→ **EXCERPTED PASSAGE**
问题
I am trying to port a mongodb over to a postgres. I am using COPY_FROM
to insert bulk data faster, but I keep getting the same error:
psycopg2.extensions.QueryCanceledError: COPY from stdin failed: error in .read() call
My original code would try to populate the table in one go but if I split the data into batches, there's a threshold to which the error isn't thrown, which is around 3 million records per batch:
# Base case (only 1 iteration) : throws .read() call error
MAX_BATCH_SIZE = total_bulk_size
iterations = math.ceil(total_bulk_size / MAX_BATCH_SIZE)
while n_batch < iterations:
for record in batch:
string_io_writer.writerow(row[...])
string_io.seek(0)
sql = 'COPY table1 FROM stdin WITH (FORMAT csv)'
copy_expert(sql, string_io)
postgres.commit()
# case #2: MAX_BATCH_SIZE = 5_000_000 (processing batches of 5M records)
# throws .read() call error
# case 3: MAX_BATCH_SIZE = 3_000_000 (processing batches of 3M records)

→ **ENTRIES**
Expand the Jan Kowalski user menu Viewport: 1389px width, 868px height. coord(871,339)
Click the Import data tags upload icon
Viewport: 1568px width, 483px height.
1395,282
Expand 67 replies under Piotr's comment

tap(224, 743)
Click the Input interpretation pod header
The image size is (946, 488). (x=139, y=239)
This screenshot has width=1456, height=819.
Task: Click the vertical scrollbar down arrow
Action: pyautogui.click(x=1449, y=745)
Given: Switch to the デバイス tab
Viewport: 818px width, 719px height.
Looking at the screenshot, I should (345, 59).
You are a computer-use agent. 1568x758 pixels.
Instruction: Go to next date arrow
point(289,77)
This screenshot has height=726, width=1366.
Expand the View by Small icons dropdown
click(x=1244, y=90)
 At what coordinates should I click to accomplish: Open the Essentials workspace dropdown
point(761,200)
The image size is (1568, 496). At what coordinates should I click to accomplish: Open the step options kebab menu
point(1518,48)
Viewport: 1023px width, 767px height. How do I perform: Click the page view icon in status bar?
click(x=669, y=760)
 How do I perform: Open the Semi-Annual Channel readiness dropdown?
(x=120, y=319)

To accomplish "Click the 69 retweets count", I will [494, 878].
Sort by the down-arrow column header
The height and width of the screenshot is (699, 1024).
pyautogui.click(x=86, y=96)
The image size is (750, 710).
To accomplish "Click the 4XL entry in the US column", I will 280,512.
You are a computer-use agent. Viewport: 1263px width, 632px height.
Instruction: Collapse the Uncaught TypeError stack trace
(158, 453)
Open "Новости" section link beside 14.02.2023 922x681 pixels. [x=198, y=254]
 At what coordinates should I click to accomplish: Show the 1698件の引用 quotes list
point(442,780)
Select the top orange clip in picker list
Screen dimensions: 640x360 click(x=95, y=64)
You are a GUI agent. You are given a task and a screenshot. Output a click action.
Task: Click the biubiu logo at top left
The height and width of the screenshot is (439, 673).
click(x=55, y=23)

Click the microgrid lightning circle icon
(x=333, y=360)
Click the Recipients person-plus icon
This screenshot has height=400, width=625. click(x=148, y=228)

→ **EXERCISE TASKS**
**1)** Repeat, word for word, the stretch of the Postgres COPY post from "string_io.seek(0)" through "of 3M records)".
**2)** Pick up the post on the Postgres COPY error at the point where it stops, and carry it on.
The records were taken from a different source than the post on the Postgres COPY error.

→ **EXPECTED OUTPUTS**
**1)**
string_io.seek(0)
sql = 'COPY table1 FROM stdin WITH (FORMAT csv)'
copy_expert(sql, string_io)
postgres.commit()
# case #2: MAX_BATCH_SIZE = 5_000_000 (processing batches of 5M records)
# throws .read() call error
# case 3: MAX_BATCH_SIZE = 3_000_000 (processing batches of 3M records)

**2)**
# Table is successfully populated and no error is thrown
My goal is to populate the table as fast as possible, so separating the data into multiple batches defeats the purpose of using COPY_FROM
.
I thought this could be an out-of-memory issue, but I guess the exception thrown would be different. Also, I have been tracking the memory consumption and it's not at 100% when it crashes.
Any idea?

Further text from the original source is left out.